According to EUROFER, shutdown measures implemented by governments that began in earnest last March severely impacted manufacturing activity and steel-using industrial sectors. However, some of the measures that had the greatest impact on the economy were loosened as of June 2020, though many measures remain in effect or have been reinforced in recent months.
“The EU should use this crisis as an opportunity to use the recovery fund to support industry in meeting its decarbonisation ambitions – starting with sectors, such as steel, that have already shown how they can help support the aim”, Eggert said, adding that Europe wants to come back from this crisis in a greener, more sustainable way. "The European steel industry is ready – under the right conditions, with the appropriate regulatory framework, and a means to ensure a global level playing field – to roll out new technologies and approaches to revolutionise steelmaking”.
EU28 apparent steel consumption fell (-11.6%) year-on-year in Q3 2020 (that is for the seventh consecutive quarter, after an unprecedented drop (-25%) in the second quarter) and amounted to 32.8Mt.
EUROFER reports that the volume for Q3 2020, albeit higher than the record low seen in Q2 reflects the unprecedented deterioration in steel demand due to severe disruption from the Covid-19 pandemic, in addition to the negative factors that had materialised in the preceding quarters and had already led to a sharp, continued reduction in steel consumption.
As a result, the downturn in steel demand led to the eighth consecutive fall year-on-year in domestic deliveries in the EU in Q3 2020 (i.e. -8%, much lower than -28.1% recorded in the second quarter).
Data for the third quarter showed a continued downturn in imports from third countries.
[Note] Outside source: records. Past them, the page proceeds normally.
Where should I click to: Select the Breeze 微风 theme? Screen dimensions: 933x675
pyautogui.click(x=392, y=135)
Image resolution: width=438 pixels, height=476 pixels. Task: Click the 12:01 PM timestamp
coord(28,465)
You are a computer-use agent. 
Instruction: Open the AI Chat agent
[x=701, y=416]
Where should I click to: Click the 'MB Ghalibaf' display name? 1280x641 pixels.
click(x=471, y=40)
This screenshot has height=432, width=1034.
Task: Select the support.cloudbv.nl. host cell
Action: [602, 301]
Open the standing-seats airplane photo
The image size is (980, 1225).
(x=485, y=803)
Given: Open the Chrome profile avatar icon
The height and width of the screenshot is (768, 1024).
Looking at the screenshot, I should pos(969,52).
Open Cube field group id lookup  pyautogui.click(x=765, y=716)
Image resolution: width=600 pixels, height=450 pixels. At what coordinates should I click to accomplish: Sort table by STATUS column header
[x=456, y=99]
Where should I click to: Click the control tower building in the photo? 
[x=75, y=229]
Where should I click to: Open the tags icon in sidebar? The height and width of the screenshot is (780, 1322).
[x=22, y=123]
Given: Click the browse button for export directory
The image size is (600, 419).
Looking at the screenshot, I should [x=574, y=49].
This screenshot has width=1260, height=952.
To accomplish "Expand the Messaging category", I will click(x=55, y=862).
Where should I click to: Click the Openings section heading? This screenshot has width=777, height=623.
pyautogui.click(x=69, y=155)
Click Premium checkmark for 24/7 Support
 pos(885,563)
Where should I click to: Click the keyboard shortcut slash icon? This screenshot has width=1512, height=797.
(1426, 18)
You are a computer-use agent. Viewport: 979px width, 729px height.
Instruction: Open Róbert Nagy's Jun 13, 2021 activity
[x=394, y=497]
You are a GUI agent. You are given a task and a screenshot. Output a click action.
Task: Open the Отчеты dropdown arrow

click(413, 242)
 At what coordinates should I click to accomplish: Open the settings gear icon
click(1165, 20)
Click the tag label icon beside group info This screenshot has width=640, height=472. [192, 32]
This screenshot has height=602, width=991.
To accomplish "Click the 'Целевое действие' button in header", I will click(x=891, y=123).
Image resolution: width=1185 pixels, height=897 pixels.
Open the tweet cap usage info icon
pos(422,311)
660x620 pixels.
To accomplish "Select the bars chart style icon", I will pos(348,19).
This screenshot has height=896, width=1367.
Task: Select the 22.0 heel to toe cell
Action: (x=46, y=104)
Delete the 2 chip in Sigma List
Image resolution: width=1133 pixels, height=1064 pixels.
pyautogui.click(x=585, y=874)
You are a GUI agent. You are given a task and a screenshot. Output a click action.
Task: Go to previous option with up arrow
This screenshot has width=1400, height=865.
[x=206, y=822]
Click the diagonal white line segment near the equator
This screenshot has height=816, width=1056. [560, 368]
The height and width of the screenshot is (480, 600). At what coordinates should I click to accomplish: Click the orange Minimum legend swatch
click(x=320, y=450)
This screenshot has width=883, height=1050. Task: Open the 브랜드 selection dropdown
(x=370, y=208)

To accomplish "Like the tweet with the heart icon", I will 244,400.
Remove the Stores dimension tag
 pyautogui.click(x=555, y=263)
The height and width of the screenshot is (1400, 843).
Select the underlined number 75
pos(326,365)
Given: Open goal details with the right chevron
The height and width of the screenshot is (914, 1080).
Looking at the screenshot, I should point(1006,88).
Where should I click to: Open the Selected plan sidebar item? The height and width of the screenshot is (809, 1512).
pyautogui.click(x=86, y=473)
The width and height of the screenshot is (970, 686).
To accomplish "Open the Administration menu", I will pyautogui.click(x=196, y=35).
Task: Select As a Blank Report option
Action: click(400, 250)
After the severe drop (-16.8%) in Q2 2020, imports from third countries dropped even more severely in Q3 2020, with a year-on-year fall (-25.4%), that is the fourth consecutive quarterly drop of more than 10%.
The pandemic has further hit EU industrial sectors at a time when these had already been experiencing a severe downturn and were coping with serious challenges. Over the course of 2019, business conditions in the manufacturing industry had continued to deteriorate. This downward trend gained speed in H2 2019, particularly in the automotive industry, while the construction sector continued to outperform other major steel-using sectors.
This has resulted in a pronounced slowdown in output growth in steel-using sectors, culminating in unprecedented drops over Q2 2020, mainly because of severe lockdown measures imposed by governments in March and April last year. Total output in steel-using sectors fell (-24.4%) in Q2 2020. In Q3 2020, output in steel-using sectors rebounded compared to the previous quarter – thanks to restarted industrial activity across the EU – but has fallen year-on-year (-6.4%).